━━ The input ━━

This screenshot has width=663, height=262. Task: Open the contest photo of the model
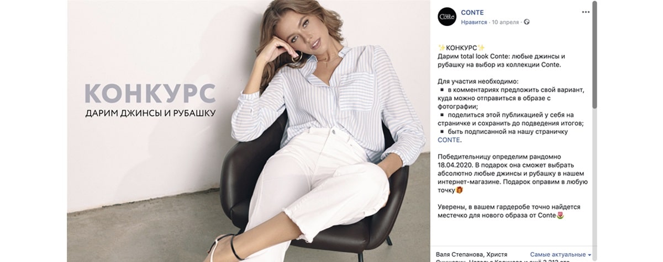click(x=249, y=131)
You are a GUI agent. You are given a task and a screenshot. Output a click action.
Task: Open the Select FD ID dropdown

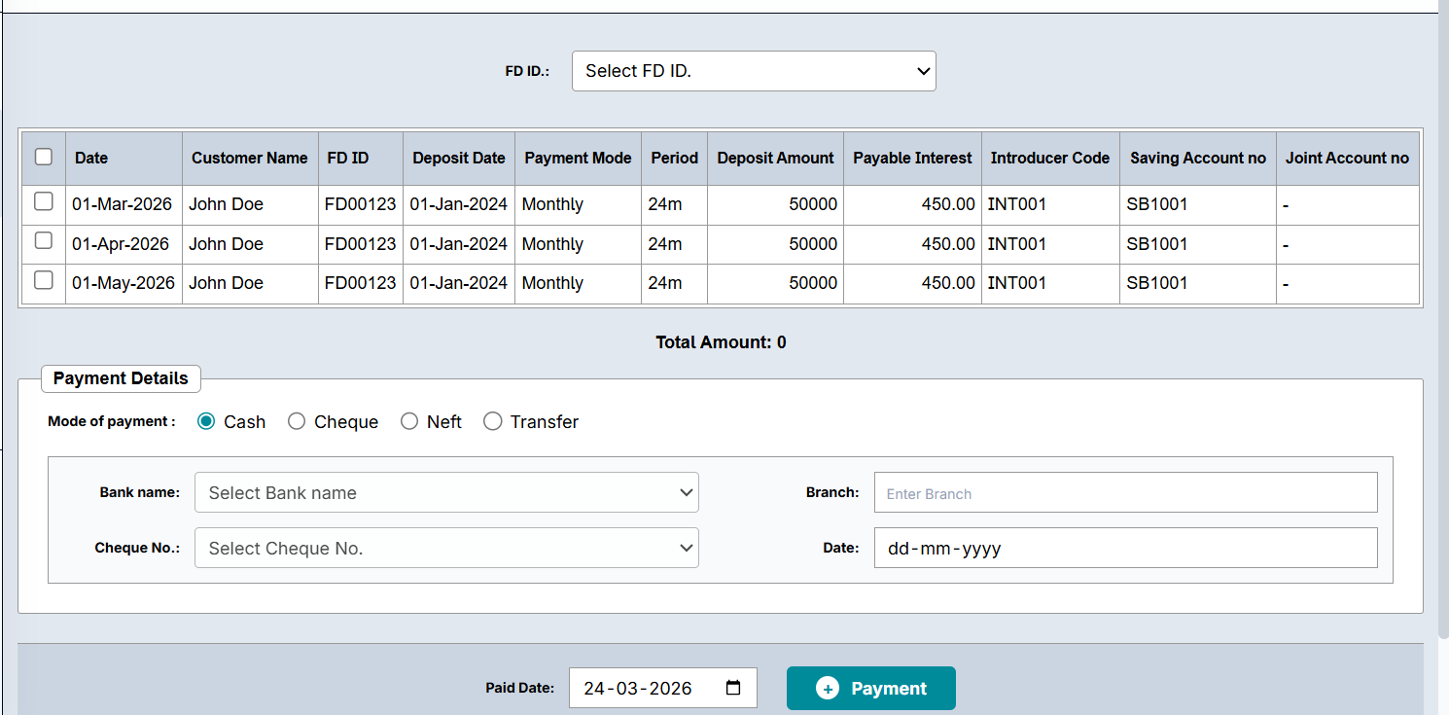tap(754, 71)
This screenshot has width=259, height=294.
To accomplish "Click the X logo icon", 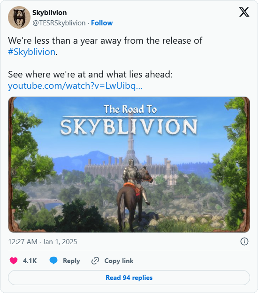I will (x=244, y=12).
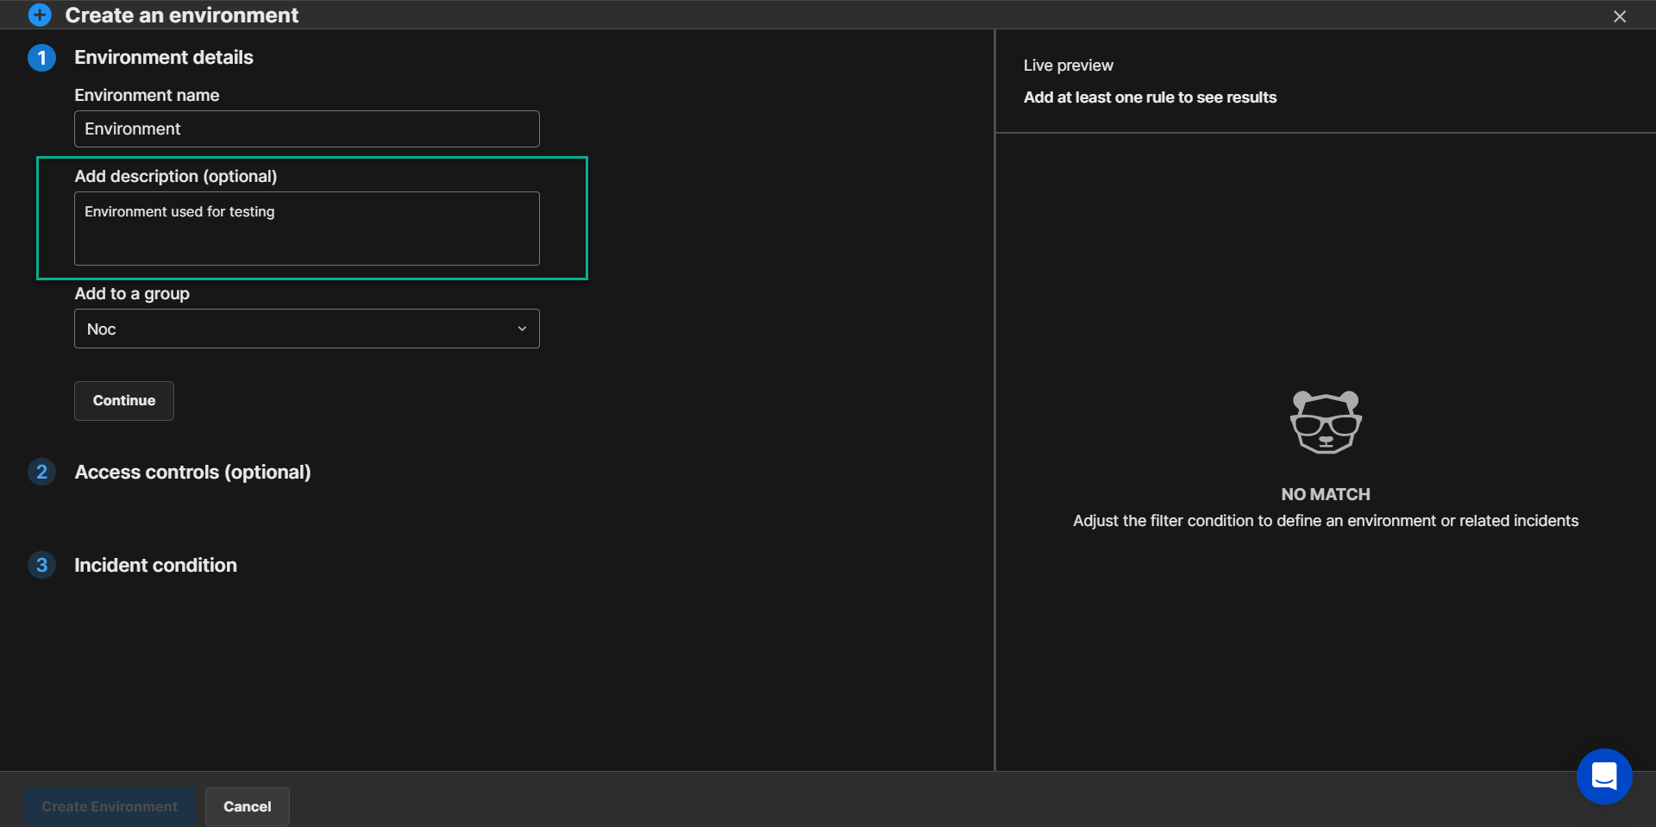Click the step 2 number badge
This screenshot has width=1656, height=827.
[41, 473]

━━━

▸ **Task item**: Exactly the lines from the top of the entries through the line with "This screenshot has width=259, height=294.", inclusive, must be given again, with every picture omitted.

▸ **Response area**:
This screenshot has width=663, height=262. Task: Open the contest photo of the model
click(x=249, y=131)
You are a GUI agent. You are given a task and a screenshot. Output a click action.
Task: Open the Select FD ID dropdown

tap(754, 71)
This screenshot has width=259, height=294.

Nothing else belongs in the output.